Probably like you, I receive emails from friends and acquaintances just about every day which distort history and reason to present something to support what are usually quite narrow and often bigoted views, generally with a nationalistic theme presenting simplistic 'arguments' about specific issues such as immigration, race and crime.

The 'Veterans' one you presented fits that category, albeit with the unusual feature of being positive rather than negative about a group.

I don't have much time for politicians, at least the current type of self-promoting, party-hack, craven arseholes, but there were some grand idealists around the time of the War of Independence and the French Revolution whose ideals and stands in defence of them have yet to be bettered.

I acknowledge that veterans of all wars in all nations fought in pursuit of whatever it was that their nation wanted them to fight for, whether or not they wanted to or supported the national ambitions.

Whether veterans themselves fought for those things may be debatable (a constant theme in Australian WWI enlistments was going off on a great personal adventure of, at best, imperialistic ambition rather than anything to do with noble concepts of liberty or anything else) and whether what they fought for was worthwhile or honourable (such as the conflict between Japanese expansion to counteract European colonialism in China and elsewhere which was trying to strangle Japan in its own region).

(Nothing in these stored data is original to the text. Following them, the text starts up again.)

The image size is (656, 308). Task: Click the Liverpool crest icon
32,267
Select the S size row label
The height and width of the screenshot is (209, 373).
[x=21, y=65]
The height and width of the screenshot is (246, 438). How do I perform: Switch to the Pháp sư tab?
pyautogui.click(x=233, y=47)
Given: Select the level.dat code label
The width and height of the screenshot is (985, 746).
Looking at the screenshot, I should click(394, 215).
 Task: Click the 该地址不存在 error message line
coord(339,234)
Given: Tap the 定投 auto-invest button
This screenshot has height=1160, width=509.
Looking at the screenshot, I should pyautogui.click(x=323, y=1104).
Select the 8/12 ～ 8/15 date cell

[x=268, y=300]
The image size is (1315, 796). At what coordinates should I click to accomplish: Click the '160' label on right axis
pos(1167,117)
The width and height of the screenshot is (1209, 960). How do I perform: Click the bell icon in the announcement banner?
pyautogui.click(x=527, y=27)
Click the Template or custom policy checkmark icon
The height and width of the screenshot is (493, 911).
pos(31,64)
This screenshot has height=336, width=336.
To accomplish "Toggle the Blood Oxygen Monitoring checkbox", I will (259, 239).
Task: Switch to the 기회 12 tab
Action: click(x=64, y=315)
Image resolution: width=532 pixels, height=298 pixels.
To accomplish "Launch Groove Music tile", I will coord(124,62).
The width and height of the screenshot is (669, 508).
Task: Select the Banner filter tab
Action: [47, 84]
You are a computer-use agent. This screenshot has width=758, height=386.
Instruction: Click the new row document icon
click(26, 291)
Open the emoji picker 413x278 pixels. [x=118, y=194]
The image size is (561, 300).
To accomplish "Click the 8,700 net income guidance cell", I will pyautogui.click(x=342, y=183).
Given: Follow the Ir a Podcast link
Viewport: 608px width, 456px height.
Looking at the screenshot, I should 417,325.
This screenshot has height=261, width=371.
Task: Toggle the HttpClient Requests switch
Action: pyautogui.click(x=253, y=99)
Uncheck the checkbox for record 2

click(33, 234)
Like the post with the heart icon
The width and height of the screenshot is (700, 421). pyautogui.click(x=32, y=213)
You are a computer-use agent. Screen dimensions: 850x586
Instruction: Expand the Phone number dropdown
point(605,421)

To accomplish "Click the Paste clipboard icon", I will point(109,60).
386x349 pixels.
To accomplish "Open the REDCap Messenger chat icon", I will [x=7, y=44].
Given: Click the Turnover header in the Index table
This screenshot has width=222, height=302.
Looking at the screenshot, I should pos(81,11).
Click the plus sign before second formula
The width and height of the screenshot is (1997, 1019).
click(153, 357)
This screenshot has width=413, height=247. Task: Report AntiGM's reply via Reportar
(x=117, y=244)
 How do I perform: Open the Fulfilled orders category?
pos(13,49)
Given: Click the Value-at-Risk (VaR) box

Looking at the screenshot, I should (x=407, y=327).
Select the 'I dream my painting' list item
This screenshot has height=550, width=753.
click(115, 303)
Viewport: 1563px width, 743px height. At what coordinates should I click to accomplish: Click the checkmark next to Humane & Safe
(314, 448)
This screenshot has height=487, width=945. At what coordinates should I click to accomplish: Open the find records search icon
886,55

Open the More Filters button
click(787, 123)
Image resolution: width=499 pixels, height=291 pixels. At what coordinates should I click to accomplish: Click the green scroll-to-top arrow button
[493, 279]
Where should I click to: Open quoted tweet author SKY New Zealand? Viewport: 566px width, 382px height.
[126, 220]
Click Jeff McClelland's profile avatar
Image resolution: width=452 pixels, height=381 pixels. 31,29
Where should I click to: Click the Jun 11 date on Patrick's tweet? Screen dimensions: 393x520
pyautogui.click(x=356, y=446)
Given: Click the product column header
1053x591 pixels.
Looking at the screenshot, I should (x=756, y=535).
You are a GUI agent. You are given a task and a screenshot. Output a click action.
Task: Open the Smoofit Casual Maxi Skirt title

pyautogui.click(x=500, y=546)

If things had turned out differently we would now have acknowledgement of the veterans who imposed various forms of inhumane fascism on Europe, Asia and sundry other places.

None of that would have altered the contribution of veterans to the existence of such regimes or their values any more than veterans contributed to the existence of the Bill of Rights, but in all cases it would have ignored the fact that the principles, good or bad, for which veterans fought were created and purused by politicians and legislators.

And some veterans aren't, on any common sense let alone moral scale, worthy of anything except overwhelming contempt and disgust even post-WWII, such as the Khmer Rouge.

Then again, there are people in many parts of the world who have the same attitude towards veterans from 'our' side, and in some cases with very good reason from their experience of being denied just the freedom to live, never mind Bill of Rights freedoms.

So I wouldn't ascribe to veterans of any conflict the virtue or fault of giving what politicians before them gave, be it good or bad.